EXTRACT TO READ
======
Sample nightlog files
NIGHTLOG.html

top GENERAL HINTS

Known IRAF problems

  • Filename Length. To display or manipulate the FITS files with older versions of IRAF (before 2.11), you can:
    - copy these FITS files to your hard-disk and rename them with filenames <= 32 characters in length;
    - create symbolic links with filenames <= 32 characters in length to your DVD files.

  • Header Interpretation. ESO FITS files use the ESO HIERARCH FITS keyword extensions standard to all ESO telescopes. Note that IRAF treats all ESO HIERARCH header lines as COMMENT lines, i.e. IRAF and IDL cannot automatically interpret the information provided in ESO HIERARCH header lines. The problem may be solved using the tool hierarch28. Find information about this tool here.

  • RA, DEC. Please note that the RA and DEC keywords are recorded in degrees. To translate these keywords so that they can be used by IRAF you have to use the asthedit task in the noao.astutil package. The help file for this task gives an example of how to translate the ESO format to the IRAF format.

Stand-alone FITS handling tools

Find information about FITS header handling tools (e.g. dfits, fitsort, hierarch28) here.
VIMOS INFORMATION

Runs performed in Service Mode receive a set of data on media which presently are DVDs or CD-ROMs. A description on how to read media produced by the ESO/ST-ECF archive is available here.

This page contains an overview of the structure and content of the data packages for VIMOS.

For further information about VIMOS please look at:


VIMOS GEN_CALIB DIRECTORY

GEN_CALIB

The GEN_CALIB directory for VIMOS has the following structure:

GEN_CALIB
gen
logs
proc
raw
   
DET IMG_FLAT IMG_STD MOS_ARC MOS_FLAT MOS_STD IFU_ARC IFU_STD
DET IMG_FLAT IMG_STD MOS_ARC MOS_FLAT MOS_STD IFU_ARC IFU_STD

GEN_CALIB/proc

All calibration frames are divided into a few general types. These types can be found as subdirectories of the proc and raw directories:
TYPE/SUBDIRECTORY VIMOS FLAVOUR CONTENT DPR.TYPE

DET

all Detector bias frames BIAS
IMG_FLAT Imaging Twilight and lamp flat field exposures FLAT,SKY
FLAT,LAMP
IMG_STD Imaging Photometric standard star exposures

STD

MOS_ARC MOS Arc lamp exposures through MOS mask WAVE,LAMP
MOS_FLAT MOS Flat field exposures through MOS mask FLAT,LAMP
MOS_STD MOS Spectroscopic standard star exposures STD
IFU_ARC IFU Arc lamp and flat field exposures through IFU fibre system WAVE,LAMP
FLAT,LAMP
IFU_STD IFU Spectroscopic standard star exposures IFU fibre system STD

Some notes on bias frames

Bias frames usually come in sets of five raw files which are stacked to one master bias. Please note that imaging and spectroscopic modes use different CCD read-out modes and that, therefore, two different kinds of bias frames are measured.
======
DATASET RECORDS

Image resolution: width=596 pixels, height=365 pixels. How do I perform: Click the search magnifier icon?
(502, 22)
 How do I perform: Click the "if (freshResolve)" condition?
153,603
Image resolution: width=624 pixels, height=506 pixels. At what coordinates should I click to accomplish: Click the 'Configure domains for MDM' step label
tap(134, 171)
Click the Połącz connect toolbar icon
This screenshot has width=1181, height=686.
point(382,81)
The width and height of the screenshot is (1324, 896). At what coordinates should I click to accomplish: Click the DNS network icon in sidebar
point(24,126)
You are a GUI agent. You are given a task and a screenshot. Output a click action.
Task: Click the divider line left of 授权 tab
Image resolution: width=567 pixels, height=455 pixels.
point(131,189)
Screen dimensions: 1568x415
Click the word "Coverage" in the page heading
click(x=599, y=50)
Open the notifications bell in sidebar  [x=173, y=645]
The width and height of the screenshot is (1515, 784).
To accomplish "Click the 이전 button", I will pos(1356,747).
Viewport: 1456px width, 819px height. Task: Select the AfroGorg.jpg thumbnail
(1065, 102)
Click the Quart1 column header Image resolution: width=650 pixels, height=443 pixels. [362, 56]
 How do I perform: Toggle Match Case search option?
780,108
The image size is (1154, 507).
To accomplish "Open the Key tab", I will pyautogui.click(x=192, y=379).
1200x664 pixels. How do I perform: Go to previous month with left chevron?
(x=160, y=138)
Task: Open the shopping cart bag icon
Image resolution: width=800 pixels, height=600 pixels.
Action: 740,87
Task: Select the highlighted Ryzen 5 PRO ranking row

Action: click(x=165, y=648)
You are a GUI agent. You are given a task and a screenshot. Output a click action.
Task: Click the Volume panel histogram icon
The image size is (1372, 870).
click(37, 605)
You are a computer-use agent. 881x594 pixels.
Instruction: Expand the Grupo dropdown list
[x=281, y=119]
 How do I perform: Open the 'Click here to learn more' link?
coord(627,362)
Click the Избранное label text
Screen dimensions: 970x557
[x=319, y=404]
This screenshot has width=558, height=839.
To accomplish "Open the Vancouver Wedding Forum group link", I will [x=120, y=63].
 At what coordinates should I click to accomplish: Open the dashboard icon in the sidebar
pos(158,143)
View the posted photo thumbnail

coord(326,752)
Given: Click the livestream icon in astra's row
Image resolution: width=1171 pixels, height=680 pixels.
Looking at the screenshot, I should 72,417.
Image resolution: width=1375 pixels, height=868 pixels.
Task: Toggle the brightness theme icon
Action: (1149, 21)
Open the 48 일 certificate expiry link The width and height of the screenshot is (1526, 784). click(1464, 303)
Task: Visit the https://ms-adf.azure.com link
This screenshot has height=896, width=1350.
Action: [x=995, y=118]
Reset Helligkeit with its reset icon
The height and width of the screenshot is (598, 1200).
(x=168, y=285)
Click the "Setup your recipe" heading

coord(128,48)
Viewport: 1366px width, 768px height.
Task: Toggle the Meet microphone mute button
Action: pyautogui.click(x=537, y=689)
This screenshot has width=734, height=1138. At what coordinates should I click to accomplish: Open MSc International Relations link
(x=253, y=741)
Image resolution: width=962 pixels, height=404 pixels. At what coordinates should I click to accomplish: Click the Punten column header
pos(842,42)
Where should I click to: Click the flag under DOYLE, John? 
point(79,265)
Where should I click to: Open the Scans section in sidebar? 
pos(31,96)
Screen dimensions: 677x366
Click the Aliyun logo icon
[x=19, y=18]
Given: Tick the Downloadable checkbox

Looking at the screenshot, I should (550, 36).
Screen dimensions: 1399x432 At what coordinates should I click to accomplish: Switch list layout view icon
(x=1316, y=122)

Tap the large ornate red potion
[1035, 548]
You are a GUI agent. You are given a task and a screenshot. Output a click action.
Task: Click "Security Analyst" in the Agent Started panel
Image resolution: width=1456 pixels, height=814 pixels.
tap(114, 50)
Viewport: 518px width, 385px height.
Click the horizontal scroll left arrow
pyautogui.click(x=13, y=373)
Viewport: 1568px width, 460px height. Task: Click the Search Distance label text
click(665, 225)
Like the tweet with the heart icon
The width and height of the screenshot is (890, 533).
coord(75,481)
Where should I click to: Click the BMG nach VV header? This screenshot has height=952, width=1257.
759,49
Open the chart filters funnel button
======
WRITTEN TASKS
1 – In the VIMOS data page, shorten the paragraph that begins "RA, DEC. Please note" while keeping its main facts.
2 – Rewrite the records from their first line up to and including the line with "point(24,126)", replacing "Image resolution" with "Screen size" and leaving everything else the same.
The VIMOS data page and the records come from separate, unrelated sources.

ANSWER SET
1 – The RA and DEC keywords are stored in degrees. To use them in IRAF, convert them with the asthedit task in the noao.astutil package. That task's help file shows an example of converting from ESO format to IRAF format.

2 –
Screen size: width=596 pixels, height=365 pixels. How do I perform: Click the search magnifier icon?
(502, 22)
 How do I perform: Click the "if (freshResolve)" condition?
153,603
Screen size: width=624 pixels, height=506 pixels. At what coordinates should I click to accomplish: Click the 'Configure domains for MDM' step label
tap(134, 171)
Click the Połącz connect toolbar icon
This screenshot has width=1181, height=686.
point(382,81)
The width and height of the screenshot is (1324, 896). At what coordinates should I click to accomplish: Click the DNS network icon in sidebar
point(24,126)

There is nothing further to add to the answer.